▸ Data for this exercise:
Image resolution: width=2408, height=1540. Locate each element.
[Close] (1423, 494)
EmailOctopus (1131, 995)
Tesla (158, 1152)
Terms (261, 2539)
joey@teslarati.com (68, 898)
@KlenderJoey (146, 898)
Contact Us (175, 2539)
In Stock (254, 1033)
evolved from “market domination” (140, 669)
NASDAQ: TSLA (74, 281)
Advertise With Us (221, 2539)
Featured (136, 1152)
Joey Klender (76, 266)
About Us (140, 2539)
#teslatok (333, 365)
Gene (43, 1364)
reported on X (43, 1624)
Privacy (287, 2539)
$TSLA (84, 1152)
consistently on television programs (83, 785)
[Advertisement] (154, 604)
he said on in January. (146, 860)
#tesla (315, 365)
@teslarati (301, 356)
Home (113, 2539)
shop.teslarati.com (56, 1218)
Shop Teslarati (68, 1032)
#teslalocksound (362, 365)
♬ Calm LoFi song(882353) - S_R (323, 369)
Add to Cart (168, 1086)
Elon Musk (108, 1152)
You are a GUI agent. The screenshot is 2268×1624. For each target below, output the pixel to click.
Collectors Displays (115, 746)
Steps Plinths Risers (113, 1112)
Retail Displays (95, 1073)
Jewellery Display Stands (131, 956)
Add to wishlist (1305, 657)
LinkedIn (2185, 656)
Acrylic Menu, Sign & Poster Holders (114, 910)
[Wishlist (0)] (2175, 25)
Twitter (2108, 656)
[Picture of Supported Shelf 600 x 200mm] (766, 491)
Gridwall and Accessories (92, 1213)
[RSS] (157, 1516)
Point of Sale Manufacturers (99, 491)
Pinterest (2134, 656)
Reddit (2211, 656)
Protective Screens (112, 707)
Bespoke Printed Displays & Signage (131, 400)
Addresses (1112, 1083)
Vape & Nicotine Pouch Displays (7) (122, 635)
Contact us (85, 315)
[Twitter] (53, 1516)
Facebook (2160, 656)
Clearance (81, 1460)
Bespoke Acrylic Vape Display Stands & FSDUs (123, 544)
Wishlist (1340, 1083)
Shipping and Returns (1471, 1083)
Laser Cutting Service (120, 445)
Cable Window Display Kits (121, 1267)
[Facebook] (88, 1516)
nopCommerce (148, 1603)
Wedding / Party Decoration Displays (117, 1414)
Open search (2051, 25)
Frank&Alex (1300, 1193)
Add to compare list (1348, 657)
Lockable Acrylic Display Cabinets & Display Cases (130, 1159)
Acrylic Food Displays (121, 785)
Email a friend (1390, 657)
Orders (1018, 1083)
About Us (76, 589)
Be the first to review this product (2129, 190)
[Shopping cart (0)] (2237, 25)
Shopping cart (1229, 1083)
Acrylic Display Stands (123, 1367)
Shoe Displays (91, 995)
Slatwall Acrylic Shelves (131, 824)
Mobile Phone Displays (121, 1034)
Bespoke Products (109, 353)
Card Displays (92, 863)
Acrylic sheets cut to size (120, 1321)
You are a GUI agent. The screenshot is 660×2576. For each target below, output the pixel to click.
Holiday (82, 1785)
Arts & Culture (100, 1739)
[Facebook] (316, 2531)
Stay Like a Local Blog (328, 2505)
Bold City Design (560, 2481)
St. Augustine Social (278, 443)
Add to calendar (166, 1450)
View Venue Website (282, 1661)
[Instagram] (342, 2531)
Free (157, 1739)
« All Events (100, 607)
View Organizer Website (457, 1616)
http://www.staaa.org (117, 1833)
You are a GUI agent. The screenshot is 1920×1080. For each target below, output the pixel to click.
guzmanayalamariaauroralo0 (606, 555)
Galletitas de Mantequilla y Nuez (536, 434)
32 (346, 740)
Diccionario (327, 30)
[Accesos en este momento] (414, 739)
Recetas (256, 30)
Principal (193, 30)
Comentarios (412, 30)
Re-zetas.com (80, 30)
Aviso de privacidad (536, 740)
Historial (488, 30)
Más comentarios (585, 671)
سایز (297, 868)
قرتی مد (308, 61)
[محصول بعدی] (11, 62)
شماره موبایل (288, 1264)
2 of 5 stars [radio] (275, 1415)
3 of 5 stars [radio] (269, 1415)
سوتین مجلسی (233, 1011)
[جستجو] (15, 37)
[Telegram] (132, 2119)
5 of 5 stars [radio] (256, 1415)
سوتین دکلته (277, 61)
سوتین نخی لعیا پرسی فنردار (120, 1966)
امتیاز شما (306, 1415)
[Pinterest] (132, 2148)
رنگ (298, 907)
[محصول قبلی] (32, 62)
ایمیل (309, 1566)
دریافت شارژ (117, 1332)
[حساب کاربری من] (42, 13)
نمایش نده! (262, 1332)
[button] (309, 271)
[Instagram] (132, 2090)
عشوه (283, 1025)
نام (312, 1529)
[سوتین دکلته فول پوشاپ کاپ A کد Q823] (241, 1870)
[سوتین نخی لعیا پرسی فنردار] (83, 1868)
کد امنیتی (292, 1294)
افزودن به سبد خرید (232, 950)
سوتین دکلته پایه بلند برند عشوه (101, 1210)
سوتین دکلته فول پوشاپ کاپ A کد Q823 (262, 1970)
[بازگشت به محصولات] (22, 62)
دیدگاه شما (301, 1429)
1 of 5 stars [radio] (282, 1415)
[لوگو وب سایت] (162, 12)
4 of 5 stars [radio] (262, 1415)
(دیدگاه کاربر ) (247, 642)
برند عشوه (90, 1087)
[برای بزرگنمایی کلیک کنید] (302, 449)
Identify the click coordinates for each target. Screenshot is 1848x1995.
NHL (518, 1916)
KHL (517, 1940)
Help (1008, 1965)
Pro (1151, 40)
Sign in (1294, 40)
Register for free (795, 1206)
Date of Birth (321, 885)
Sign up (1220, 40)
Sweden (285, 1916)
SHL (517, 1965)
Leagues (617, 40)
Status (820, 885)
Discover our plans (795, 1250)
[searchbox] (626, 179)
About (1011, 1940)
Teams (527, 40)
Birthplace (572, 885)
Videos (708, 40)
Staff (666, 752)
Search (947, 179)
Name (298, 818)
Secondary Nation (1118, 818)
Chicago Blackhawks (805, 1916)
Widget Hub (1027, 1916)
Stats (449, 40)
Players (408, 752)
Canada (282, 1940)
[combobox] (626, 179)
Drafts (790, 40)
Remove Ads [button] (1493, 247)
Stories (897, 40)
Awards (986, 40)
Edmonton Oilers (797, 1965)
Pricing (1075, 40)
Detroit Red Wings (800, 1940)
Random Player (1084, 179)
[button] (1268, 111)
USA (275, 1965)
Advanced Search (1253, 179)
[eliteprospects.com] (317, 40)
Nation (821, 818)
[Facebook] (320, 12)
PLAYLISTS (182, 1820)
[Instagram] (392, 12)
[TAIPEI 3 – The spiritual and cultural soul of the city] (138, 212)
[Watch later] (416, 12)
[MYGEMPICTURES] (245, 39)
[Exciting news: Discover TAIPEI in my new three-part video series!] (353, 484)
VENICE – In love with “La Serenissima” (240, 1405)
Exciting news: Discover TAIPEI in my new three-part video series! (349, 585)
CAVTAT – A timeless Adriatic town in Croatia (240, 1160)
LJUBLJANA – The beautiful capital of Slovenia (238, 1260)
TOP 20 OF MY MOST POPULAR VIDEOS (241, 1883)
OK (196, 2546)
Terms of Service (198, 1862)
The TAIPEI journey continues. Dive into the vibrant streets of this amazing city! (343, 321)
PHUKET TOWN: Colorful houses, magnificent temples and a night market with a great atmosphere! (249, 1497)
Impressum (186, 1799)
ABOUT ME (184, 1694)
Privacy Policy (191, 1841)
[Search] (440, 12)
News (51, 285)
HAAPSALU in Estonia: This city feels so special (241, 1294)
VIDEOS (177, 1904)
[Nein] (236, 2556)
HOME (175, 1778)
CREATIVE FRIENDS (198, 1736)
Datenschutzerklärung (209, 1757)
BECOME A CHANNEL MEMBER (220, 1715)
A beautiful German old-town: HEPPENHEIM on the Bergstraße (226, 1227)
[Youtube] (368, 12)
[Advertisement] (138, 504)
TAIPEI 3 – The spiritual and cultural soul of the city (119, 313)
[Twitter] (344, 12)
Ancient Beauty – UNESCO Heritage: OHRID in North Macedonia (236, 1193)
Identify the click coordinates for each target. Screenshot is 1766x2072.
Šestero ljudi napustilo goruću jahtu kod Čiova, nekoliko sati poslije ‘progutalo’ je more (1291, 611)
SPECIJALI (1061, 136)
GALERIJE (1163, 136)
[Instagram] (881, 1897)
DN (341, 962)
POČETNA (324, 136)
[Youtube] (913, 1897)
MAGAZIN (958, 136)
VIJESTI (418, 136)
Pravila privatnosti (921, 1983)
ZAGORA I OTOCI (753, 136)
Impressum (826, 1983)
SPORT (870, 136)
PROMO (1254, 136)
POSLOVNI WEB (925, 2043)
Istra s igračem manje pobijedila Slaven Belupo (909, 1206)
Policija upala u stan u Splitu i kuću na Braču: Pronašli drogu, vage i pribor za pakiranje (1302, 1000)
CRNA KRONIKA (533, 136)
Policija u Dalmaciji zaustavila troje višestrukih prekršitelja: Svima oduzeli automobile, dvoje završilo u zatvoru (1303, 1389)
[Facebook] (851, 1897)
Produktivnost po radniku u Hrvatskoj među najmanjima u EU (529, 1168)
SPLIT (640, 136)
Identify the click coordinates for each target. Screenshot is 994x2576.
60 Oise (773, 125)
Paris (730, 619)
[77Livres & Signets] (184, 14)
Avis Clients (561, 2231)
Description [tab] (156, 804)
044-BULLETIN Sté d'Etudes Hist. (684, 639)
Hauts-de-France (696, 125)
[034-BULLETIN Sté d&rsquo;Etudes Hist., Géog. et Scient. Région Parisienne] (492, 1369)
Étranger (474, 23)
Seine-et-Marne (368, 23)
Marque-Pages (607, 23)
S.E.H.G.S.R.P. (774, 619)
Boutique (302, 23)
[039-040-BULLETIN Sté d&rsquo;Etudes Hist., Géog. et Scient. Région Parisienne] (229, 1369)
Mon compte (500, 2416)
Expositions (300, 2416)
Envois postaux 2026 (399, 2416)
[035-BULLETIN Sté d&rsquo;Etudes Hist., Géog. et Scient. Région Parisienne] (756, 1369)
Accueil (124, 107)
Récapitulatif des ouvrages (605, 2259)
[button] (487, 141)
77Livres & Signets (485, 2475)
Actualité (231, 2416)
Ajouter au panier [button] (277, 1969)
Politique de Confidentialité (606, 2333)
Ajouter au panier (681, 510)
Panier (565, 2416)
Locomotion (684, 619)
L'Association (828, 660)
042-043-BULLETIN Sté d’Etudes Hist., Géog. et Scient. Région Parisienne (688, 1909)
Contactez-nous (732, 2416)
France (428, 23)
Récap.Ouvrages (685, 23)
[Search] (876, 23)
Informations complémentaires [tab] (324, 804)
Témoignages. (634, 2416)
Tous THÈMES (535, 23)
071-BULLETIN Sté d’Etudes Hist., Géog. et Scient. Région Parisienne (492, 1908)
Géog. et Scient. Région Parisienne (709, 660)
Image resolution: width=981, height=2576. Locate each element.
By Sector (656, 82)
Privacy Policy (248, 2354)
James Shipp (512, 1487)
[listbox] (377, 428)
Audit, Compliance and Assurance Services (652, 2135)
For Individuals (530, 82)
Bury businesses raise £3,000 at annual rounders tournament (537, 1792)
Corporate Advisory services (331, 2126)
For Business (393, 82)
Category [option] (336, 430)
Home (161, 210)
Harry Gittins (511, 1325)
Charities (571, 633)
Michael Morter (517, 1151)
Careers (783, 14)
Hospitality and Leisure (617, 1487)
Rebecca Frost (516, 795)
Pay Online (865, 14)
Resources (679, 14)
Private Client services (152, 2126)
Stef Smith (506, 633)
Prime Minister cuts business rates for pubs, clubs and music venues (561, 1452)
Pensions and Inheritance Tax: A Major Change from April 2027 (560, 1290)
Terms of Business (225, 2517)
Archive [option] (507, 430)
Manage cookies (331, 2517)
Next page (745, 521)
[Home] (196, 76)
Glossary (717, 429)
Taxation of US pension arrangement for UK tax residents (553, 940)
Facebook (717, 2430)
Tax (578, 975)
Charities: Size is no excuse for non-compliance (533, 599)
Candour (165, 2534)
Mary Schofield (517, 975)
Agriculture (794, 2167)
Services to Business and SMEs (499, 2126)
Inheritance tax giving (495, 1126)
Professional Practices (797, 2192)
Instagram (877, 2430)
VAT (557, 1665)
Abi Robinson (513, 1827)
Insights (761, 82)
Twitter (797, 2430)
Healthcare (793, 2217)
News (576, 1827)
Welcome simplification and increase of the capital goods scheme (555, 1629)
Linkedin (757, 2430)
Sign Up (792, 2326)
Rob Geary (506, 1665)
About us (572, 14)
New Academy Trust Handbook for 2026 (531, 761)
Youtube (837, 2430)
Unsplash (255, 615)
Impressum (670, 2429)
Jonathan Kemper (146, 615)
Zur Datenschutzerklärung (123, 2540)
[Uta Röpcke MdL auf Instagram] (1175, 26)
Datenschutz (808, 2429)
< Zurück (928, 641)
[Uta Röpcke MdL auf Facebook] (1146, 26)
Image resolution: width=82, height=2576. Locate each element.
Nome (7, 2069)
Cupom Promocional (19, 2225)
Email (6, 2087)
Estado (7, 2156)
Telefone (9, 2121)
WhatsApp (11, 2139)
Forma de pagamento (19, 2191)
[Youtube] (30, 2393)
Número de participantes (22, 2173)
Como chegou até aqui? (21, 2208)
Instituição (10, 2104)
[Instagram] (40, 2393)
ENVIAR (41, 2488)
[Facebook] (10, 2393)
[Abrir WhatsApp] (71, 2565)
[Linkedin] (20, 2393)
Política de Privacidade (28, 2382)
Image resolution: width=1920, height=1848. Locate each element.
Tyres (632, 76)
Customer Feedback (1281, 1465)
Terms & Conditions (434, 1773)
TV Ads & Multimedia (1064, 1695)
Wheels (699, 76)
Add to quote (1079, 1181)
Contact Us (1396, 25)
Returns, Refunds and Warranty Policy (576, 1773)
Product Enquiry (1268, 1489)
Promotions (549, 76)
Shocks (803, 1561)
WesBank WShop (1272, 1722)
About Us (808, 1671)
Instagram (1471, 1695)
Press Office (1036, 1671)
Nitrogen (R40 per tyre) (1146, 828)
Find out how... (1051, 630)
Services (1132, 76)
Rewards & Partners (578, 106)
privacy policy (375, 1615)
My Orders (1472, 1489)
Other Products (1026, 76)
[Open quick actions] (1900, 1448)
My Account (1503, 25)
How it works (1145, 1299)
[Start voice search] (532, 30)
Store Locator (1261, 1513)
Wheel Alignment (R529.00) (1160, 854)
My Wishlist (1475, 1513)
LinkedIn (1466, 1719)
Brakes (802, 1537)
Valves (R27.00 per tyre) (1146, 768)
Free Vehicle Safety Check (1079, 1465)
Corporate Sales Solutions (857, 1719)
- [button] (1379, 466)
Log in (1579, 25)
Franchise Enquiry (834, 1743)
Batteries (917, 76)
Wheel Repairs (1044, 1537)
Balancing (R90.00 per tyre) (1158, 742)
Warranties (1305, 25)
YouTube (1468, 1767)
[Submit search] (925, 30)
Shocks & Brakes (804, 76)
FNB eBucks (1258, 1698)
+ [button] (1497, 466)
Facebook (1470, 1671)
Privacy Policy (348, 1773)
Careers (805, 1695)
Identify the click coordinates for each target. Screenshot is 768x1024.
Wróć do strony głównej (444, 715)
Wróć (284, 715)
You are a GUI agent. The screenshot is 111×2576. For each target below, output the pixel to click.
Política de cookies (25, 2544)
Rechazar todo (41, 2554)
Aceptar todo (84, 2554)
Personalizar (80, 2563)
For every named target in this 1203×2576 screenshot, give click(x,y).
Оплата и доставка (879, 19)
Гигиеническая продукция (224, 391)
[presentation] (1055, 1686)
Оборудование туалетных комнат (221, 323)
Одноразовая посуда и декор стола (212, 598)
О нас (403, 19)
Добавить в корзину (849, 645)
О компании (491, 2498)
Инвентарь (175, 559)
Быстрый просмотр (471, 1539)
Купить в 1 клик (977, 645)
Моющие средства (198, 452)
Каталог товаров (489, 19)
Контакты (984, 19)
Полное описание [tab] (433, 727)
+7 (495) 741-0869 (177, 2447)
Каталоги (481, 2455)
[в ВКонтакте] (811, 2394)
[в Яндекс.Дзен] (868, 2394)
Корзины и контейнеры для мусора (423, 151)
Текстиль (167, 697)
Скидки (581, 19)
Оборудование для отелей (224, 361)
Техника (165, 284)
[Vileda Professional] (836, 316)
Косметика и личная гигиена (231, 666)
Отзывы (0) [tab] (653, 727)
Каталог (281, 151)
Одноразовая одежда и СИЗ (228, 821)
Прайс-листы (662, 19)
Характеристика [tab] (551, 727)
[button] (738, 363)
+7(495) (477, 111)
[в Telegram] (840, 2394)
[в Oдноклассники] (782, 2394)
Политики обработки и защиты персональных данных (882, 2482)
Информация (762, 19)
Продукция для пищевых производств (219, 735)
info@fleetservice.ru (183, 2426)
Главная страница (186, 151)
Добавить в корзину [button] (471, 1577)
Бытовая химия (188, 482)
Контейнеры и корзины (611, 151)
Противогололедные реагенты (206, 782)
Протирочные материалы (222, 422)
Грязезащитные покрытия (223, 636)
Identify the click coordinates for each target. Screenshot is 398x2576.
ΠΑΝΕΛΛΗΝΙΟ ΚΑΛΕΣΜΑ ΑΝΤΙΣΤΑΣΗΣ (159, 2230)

▸ Work item: Take the stretch of lines above from the one containing "[Advertisement] (154, 604)" through the one containing "LinkedIn (2185, 656)" and repeat it exactly, adding no other line.

▸ Answer space:
[Advertisement] (154, 604)
he said on in January. (146, 860)
#tesla (315, 365)
@teslarati (301, 356)
Home (113, 2539)
shop.teslarati.com (56, 1218)
Shop Teslarati (68, 1032)
#teslalocksound (362, 365)
♬ Calm LoFi song(882353) - S_R (323, 369)
Add to Cart (168, 1086)
Elon Musk (108, 1152)
You are a GUI agent. The screenshot is 2268×1624. For each target below, output the pixel to click.
Collectors Displays (115, 746)
Steps Plinths Risers (113, 1112)
Retail Displays (95, 1073)
Jewellery Display Stands (131, 956)
Add to wishlist (1305, 657)
LinkedIn (2185, 656)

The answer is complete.